→ ASSIGNMENT
Leave the images out and repeat the data exactly as given.

Stored dataset items
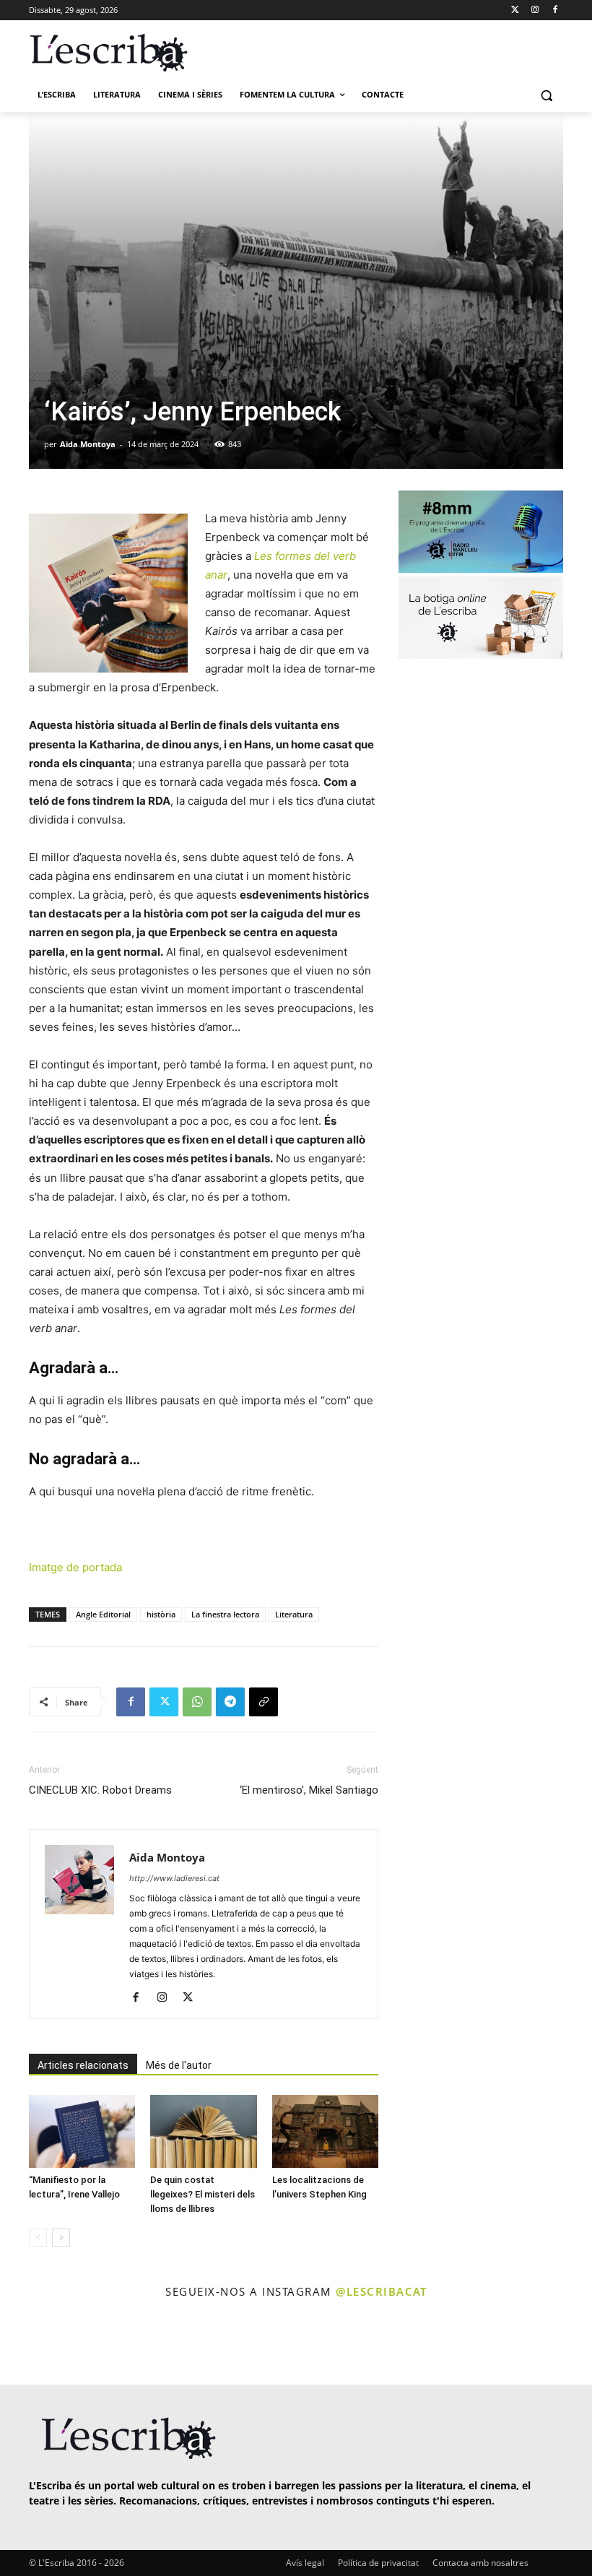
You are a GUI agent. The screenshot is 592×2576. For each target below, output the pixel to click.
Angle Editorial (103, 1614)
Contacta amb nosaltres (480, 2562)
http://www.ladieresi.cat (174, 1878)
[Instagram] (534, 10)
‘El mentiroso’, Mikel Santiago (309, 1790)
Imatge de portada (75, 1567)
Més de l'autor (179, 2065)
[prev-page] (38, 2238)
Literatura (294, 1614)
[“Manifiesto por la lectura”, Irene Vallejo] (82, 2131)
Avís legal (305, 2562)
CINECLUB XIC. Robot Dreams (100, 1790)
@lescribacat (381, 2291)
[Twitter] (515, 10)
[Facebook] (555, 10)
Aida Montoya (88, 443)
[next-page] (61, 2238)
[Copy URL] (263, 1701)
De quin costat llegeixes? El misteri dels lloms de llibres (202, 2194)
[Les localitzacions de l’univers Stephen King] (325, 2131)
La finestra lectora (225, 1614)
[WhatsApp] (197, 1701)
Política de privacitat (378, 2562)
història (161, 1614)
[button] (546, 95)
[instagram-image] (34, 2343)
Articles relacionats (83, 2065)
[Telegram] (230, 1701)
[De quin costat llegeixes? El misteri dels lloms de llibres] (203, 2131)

→ WORKED SOLUTION
You are a GUI agent. The screenshot is 592×2576. For each target below, output the pixel to click.
Angle Editorial (103, 1614)
Contacta amb nosaltres (480, 2562)
http://www.ladieresi.cat (174, 1878)
[Instagram] (534, 10)
‘El mentiroso’, Mikel Santiago (309, 1790)
Imatge de portada (75, 1567)
Més de l'autor (179, 2065)
[prev-page] (38, 2238)
Literatura (294, 1614)
[“Manifiesto por la lectura”, Irene Vallejo] (82, 2131)
Avís legal (305, 2562)
CINECLUB XIC. Robot Dreams (100, 1790)
@lescribacat (381, 2291)
[Twitter] (515, 10)
[Facebook] (555, 10)
Aida Montoya (88, 443)
[next-page] (61, 2238)
[Copy URL] (263, 1701)
De quin costat llegeixes? El misteri dels lloms de llibres (202, 2194)
[Les localitzacions de l’univers Stephen King] (325, 2131)
La finestra lectora (225, 1614)
[WhatsApp] (197, 1701)
Política de privacitat (378, 2562)
història (161, 1614)
[button] (546, 95)
[instagram-image] (34, 2343)
Articles relacionats (83, 2065)
[Telegram] (230, 1701)
[De quin costat llegeixes? El misteri dels lloms de llibres] (203, 2131)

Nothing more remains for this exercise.